Attualità

Inaugurato a Brancaccio il Poliambulatorio di prossimità

Cure gratuite e legalità in un bene confiscato

di Sergio Randazzo -

È stato inaugurato a Palermo, nel quartiere Brancaccio, il nuovo Poliambulatorio di prossimità “Beato Giuseppe Puglisi e Mons. Guido Sansavini”, struttura sanitaria nata in un immobile confiscato alla mafia e destinata all’assistenza gratuita delle famiglie in difficoltà economica. Il progetto, presentato nei mesi scorsi anche alla Camera dei Deputati in occasione del trentennale del martirio di Beato Pino Puglisi, rappresenta un presidio di sanità territoriale rivolto soprattutto ai nuclei familiari con ISEE inferiore ai 10.000 euro del quartiere Brancaccio.

La struttura nasce con l’obiettivo di garantire visite specialistiche gratuite in diverse aree mediche, dalla cardiologia all’ortopedia, dalla ginecologia alla dermatologia, fino a oculistica e medicina interna, grazie al contributo di medici volontari coordinati dal direttore sanitario. Il poliambulatorio è stato promosso dal Centro di Accoglienza Padre Nostro, realtà fondata proprio da Puglisi, con il supporto del gruppo sanitario GVM Care & Research.

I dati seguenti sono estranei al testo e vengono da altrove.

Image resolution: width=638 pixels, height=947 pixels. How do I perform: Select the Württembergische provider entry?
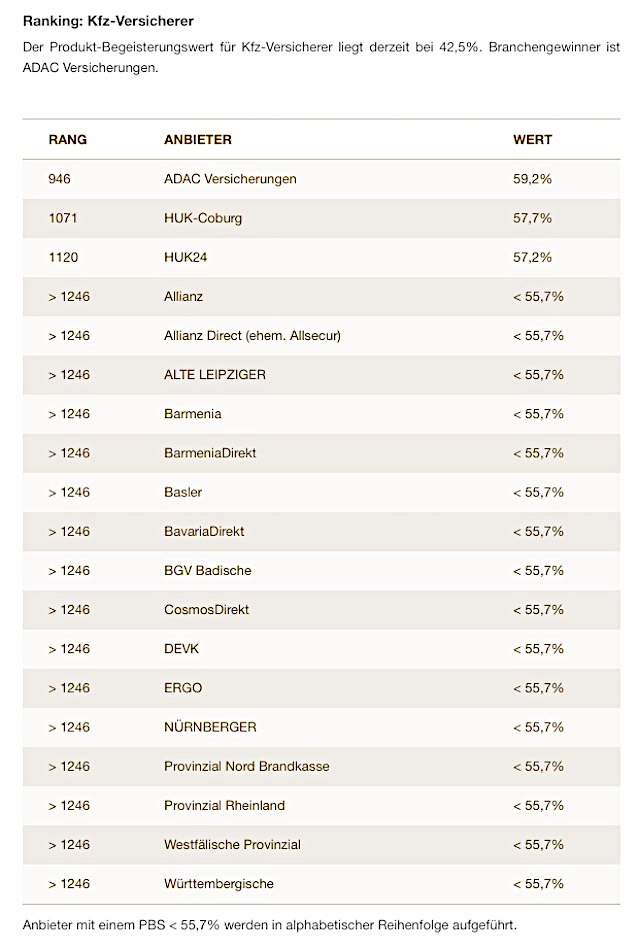point(218,884)
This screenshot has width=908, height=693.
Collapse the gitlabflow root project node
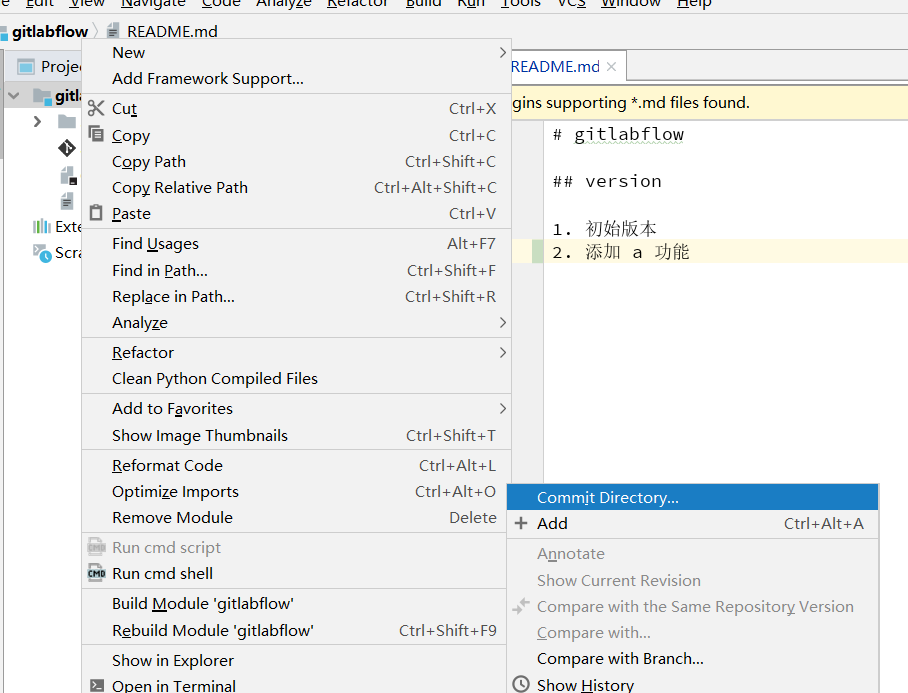coord(14,96)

Realizzare una struttura come questo poliambulatorio è un modo per limitare le condizioni di marginalità e isolamento di chi vive nei quartieri periferici, ha detto il presidente della Regione, Renato Schifani

Il quartiere, che conta circa 600 famiglie, presenta diffuse condizioni di disagio economico e sociale che spesso incidono anche sull’accesso alle cure e sulla prevenzione sanitaria.

Con questa inaugurazione, Brancaccio si dota dunque di un nuovo punto di riferimento stabile, dove assistenza sanitaria, inclusione e memoria civile si intrecciano in un unico progetto di comunità.